Search code examples
c#treedesign-patternsrulestraversal

How would you implement?: Lots of rules over a tree in C#


I have a data structure that represents C# code like this:

class Namespace:
    string Name;
    List<Class> Classes;

class Class:
    string Name;
    List<Property> Properties;
    List<Method> Methods;
    List<Method> Constructors;
    List<Field> Fields;
    List<Class> InnerClasses;
    Class Parent;
    List<Interface> Implements;

... which I'm building using a simple lexer/parser combination. I need to traverse the tree and apply a large set of rules (more than 3000). Rules run when encountering different (and quite complex) patterns in the tree. For example, there's a rule that runs when a class only implements interfaces in the same assembly.

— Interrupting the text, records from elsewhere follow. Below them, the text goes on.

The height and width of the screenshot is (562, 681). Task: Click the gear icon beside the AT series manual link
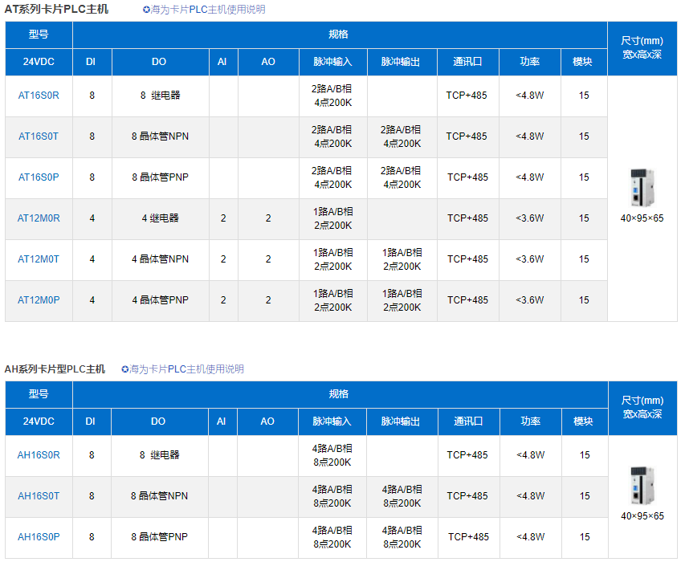tap(146, 10)
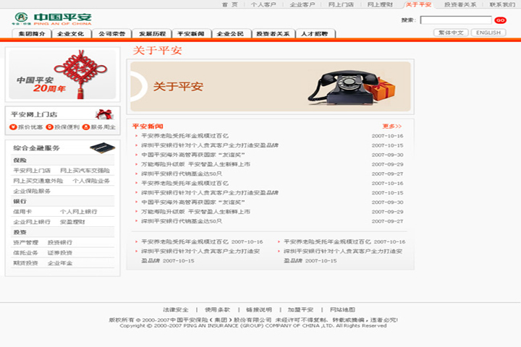The height and width of the screenshot is (347, 521).
Task: Click the 法律安全 footer link
Action: tap(176, 309)
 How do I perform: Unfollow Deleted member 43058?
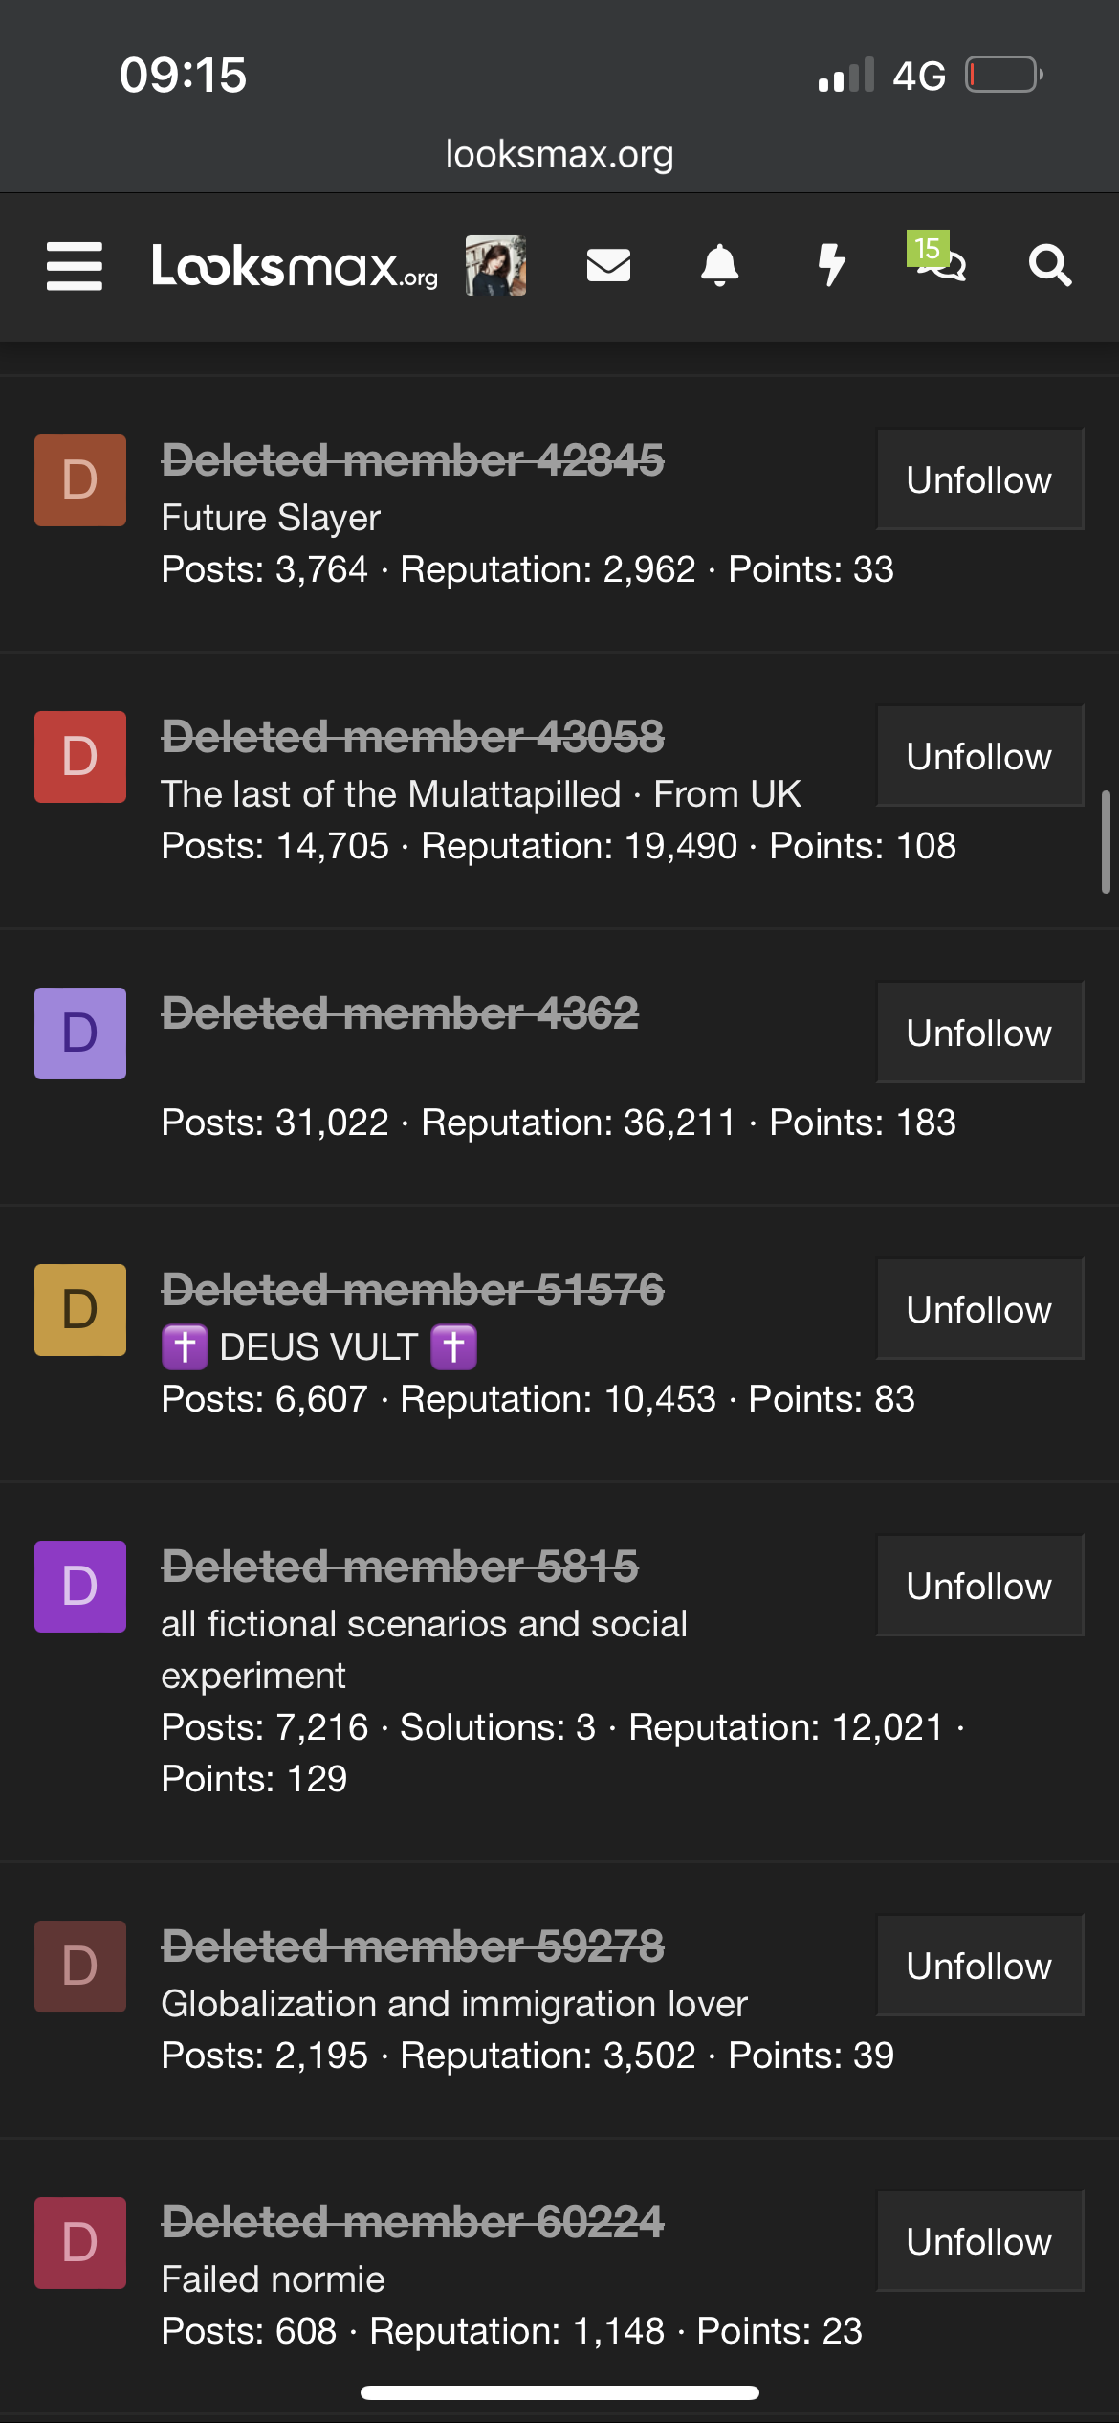(x=978, y=755)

My original naïve implementation iterates over each rule and then each rule traverses the tree looking for its specific pattern. Of course, this takes quite a lot of time, even with a small amount of source code.

I suppose this could be likened to how antivirus software works, recognizing complex patterns on a large body of binary code.

How would you suggest one implement this kind of software?

EDT: Just like to add: No, I'm not re-implementing FxCop.

Thanks


Solution

  • You could try to aggregate your 3000 rules. Some of the 3000, I would guess assume another member of the 3000. Say rule 12 checks 'a class implements an interface'. Rule 85 might be 'a class only implements interfaces in the same assembly'. If rule 12 fails, no need to run rule 85 at all.

    This approach (alpha-beta pruning) would either need you to restructure your algorithm to search the class tree, looking for all rules patterns at the same time. Or to stash a record that a previous rule pass has identified that the current rule pass is irrelevant.

    COMMENT: I have a nub level account so i can't comment directly. Can you give an example of maybe 2 more rules? I am currently thinking your algorithm is 0(n*n) (following copied from a big 0 notation post)

    O(n*log(n)): an algorithm that does some sort of divide and conquer strategy. Hurts for large n. Typical example: merge sort

    O(n*n): a nested loop of some sort. Hurts even with small n. Common with naive matrix calculations. You want to avoid this sort of algorithm if you can.